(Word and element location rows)
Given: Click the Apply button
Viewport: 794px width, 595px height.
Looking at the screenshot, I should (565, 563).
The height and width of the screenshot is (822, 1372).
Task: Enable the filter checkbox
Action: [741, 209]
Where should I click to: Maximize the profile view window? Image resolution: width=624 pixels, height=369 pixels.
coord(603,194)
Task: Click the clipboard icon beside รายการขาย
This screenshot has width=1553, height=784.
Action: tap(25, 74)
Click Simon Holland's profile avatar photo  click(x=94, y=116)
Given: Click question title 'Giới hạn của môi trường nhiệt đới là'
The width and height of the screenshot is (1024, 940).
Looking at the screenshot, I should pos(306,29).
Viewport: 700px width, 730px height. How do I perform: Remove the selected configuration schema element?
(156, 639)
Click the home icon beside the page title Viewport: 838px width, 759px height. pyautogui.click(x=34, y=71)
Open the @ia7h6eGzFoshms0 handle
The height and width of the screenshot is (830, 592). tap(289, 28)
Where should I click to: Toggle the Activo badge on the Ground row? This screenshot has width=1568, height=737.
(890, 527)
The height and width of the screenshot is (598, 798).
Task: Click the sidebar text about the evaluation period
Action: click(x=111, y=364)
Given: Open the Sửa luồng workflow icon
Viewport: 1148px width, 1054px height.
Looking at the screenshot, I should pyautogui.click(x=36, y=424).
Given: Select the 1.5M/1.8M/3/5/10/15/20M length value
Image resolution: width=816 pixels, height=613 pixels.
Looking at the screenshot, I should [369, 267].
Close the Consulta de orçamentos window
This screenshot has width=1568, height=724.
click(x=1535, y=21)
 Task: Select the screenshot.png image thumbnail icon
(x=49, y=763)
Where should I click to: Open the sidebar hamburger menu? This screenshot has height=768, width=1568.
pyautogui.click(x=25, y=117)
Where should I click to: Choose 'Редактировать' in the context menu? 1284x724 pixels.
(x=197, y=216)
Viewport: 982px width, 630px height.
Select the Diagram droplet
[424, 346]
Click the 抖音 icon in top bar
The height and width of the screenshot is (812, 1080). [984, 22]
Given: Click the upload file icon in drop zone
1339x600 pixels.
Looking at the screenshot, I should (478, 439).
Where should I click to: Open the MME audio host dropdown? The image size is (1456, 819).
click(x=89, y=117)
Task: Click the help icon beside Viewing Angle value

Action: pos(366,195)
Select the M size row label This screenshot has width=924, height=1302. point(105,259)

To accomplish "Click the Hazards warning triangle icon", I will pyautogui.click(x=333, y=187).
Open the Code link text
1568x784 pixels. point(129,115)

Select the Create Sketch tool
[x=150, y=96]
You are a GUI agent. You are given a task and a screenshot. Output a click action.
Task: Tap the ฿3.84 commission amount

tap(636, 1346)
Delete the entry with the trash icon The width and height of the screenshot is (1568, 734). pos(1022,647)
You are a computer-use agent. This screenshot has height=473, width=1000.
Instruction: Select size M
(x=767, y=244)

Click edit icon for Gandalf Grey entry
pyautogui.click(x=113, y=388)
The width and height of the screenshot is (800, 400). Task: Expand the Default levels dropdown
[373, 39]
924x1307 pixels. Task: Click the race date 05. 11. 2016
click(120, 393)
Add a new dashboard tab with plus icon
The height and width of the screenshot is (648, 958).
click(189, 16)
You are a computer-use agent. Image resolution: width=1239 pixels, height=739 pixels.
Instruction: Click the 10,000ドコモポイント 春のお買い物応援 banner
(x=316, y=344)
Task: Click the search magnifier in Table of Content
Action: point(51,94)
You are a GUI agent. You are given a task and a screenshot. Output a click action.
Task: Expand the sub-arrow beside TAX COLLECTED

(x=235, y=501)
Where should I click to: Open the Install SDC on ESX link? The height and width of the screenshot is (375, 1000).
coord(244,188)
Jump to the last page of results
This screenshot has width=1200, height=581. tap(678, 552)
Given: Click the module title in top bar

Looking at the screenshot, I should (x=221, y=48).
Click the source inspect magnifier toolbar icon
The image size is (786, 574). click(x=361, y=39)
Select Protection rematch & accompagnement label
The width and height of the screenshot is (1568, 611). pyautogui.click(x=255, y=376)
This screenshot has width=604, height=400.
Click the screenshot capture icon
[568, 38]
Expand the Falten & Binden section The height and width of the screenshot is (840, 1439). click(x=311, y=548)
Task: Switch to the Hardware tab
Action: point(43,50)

**TASK STATEMENT:** Render every line of the rows above as a numbered list, omitting blank lines.

**RESPONSE TO THIS EXERCISE:**
1. Given: Click the Apply button
2. Viewport: 794px width, 595px height.
3. Looking at the screenshot, I should (565, 563).
4. The height and width of the screenshot is (822, 1372).
5. Task: Enable the filter checkbox
6. Action: [741, 209]
7. Where should I click to: Maximize the profile view window? Image resolution: width=624 pixels, height=369 pixels.
8. coord(603,194)
9. Task: Click the clipboard icon beside รายการขาย
10. This screenshot has width=1553, height=784.
11. Action: tap(25, 74)
12. Click Simon Holland's profile avatar photo  click(x=94, y=116)
13. Given: Click question title 'Giới hạn của môi trường nhiệt đới là'
14. The width and height of the screenshot is (1024, 940).
15. Looking at the screenshot, I should pos(306,29).
16. Viewport: 700px width, 730px height. How do I perform: Remove the selected configuration schema element?
17. (156, 639)
18. Click the home icon beside the page title Viewport: 838px width, 759px height. pyautogui.click(x=34, y=71)
19. Open the @ia7h6eGzFoshms0 handle
20. The height and width of the screenshot is (830, 592). tap(289, 28)
21. Where should I click to: Toggle the Activo badge on the Ground row? This screenshot has width=1568, height=737.
22. (890, 527)
23. The height and width of the screenshot is (598, 798).
24. Task: Click the sidebar text about the evaluation period
25. Action: click(x=111, y=364)
26. Given: Open the Sửa luồng workflow icon
27. Viewport: 1148px width, 1054px height.
28. Looking at the screenshot, I should pyautogui.click(x=36, y=424).
29. Given: Select the 1.5M/1.8M/3/5/10/15/20M length value
30. Image resolution: width=816 pixels, height=613 pixels.
31. Looking at the screenshot, I should [369, 267].
32. Close the Consulta de orçamentos window
33. This screenshot has width=1568, height=724.
34. click(x=1535, y=21)
35.  Task: Select the screenshot.png image thumbnail icon
36. (x=49, y=763)
37. Where should I click to: Open the sidebar hamburger menu? This screenshot has height=768, width=1568.
38. pyautogui.click(x=25, y=117)
39. Where should I click to: Choose 'Редактировать' in the context menu? 1284x724 pixels.
40. (x=197, y=216)
41. Viewport: 982px width, 630px height.
42. Select the Diagram droplet
43. [424, 346]
44. Click the 抖音 icon in top bar
45. The height and width of the screenshot is (812, 1080). [984, 22]
46. Given: Click the upload file icon in drop zone
47. 1339x600 pixels.
48. Looking at the screenshot, I should (478, 439).
49. Where should I click to: Open the MME audio host dropdown? The image size is (1456, 819).
50. click(x=89, y=117)
51. Task: Click the help icon beside Viewing Angle value
52. Action: pos(366,195)
53. Select the M size row label This screenshot has width=924, height=1302. point(105,259)
54. To accomplish "Click the Hazards warning triangle icon", I will pyautogui.click(x=333, y=187).
55. Open the Code link text
56. 1568x784 pixels. point(129,115)
57. Select the Create Sketch tool
58. [x=150, y=96]
59. You are a GUI agent. You are given a task and a screenshot. Output a click action.
60. Task: Tap the ฿3.84 commission amount
61. tap(636, 1346)
62. Delete the entry with the trash icon The width and height of the screenshot is (1568, 734). pos(1022,647)
63. You are a computer-use agent. This screenshot has height=473, width=1000.
64. Instruction: Select size M
65. (x=767, y=244)
66. Click edit icon for Gandalf Grey entry
67. pyautogui.click(x=113, y=388)
68. The width and height of the screenshot is (800, 400). Task: Expand the Default levels dropdown
69. [373, 39]
70. 924x1307 pixels. Task: Click the race date 05. 11. 2016
71. click(120, 393)
72. Add a new dashboard tab with plus icon
73. The height and width of the screenshot is (648, 958).
74. click(189, 16)
75. You are a computer-use agent. Image resolution: width=1239 pixels, height=739 pixels.
76. Instruction: Click the 10,000ドコモポイント 春のお買い物応援 banner
77. (x=316, y=344)
78. Task: Click the search magnifier in Table of Content
79. Action: point(51,94)
80. You are a GUI agent. You are given a task and a screenshot. Output a click action.
81. Task: Expand the sub-arrow beside TAX COLLECTED
82. (x=235, y=501)
83. Where should I click to: Open the Install SDC on ESX link? The height and width of the screenshot is (375, 1000).
84. coord(244,188)
85. Jump to the last page of results
86. This screenshot has width=1200, height=581. tap(678, 552)
87. Given: Click the module title in top bar
88. Looking at the screenshot, I should (x=221, y=48).
89. Click the source inspect magnifier toolbar icon
90. The image size is (786, 574). click(x=361, y=39)
91. Select Protection rematch & accompagnement label
92. The width and height of the screenshot is (1568, 611). pyautogui.click(x=255, y=376)
93. This screenshot has width=604, height=400.
94. Click the screenshot capture icon
95. [568, 38]
96. Expand the Falten & Binden section The height and width of the screenshot is (840, 1439). click(x=311, y=548)
97. Task: Switch to the Hardware tab
98. Action: point(43,50)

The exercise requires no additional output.